Entries from a dataset
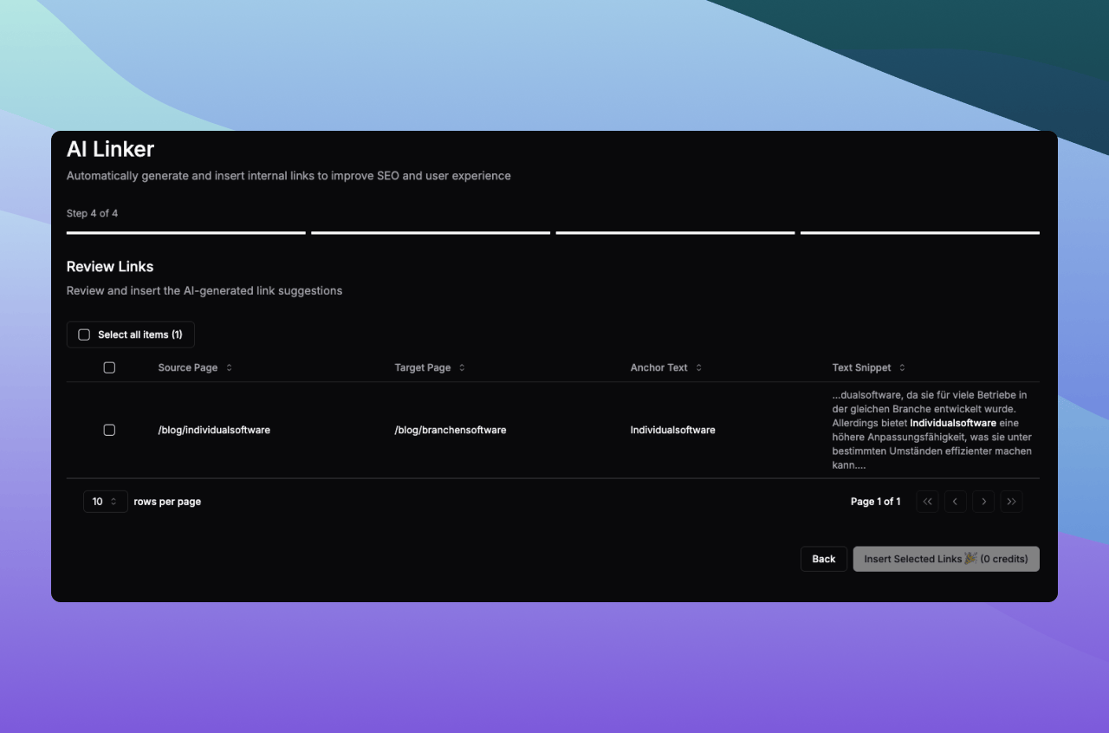
Task: Click the German text snippet preview
Action: 932,430
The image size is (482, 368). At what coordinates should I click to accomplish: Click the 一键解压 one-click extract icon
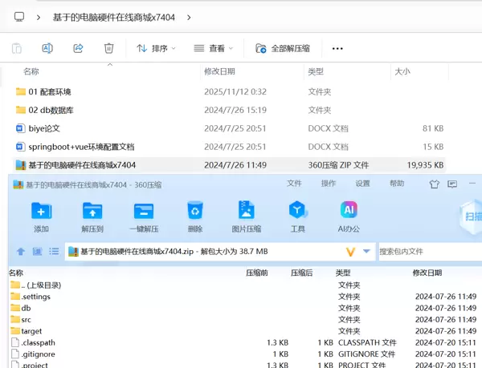pyautogui.click(x=144, y=211)
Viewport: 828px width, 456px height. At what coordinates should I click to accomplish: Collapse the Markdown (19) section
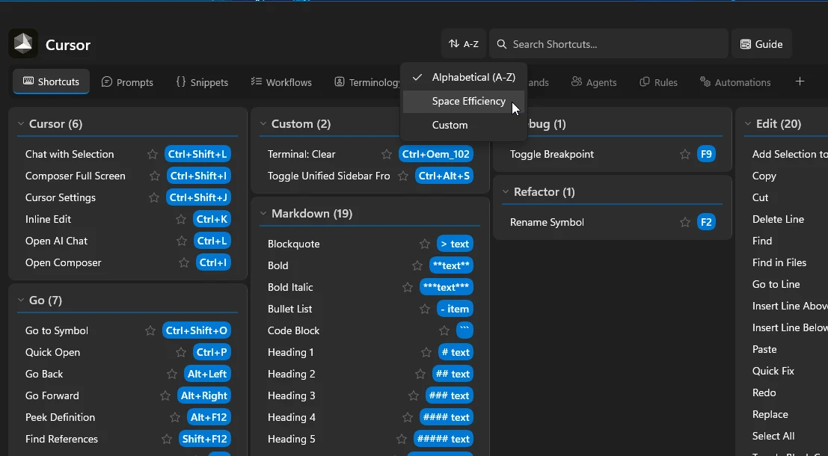(x=263, y=214)
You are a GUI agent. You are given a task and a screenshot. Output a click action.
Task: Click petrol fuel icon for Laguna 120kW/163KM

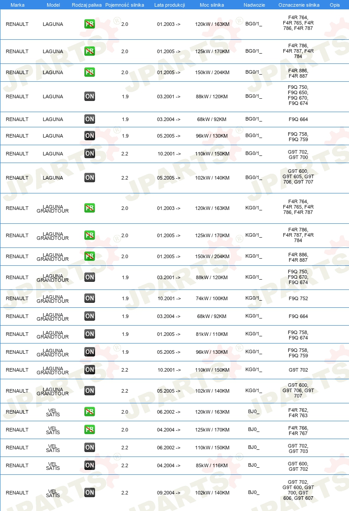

Problem:
Count the lines in the data that contain the string "should", matching case exactly. Reply with the number alone.

Exercise answer:
2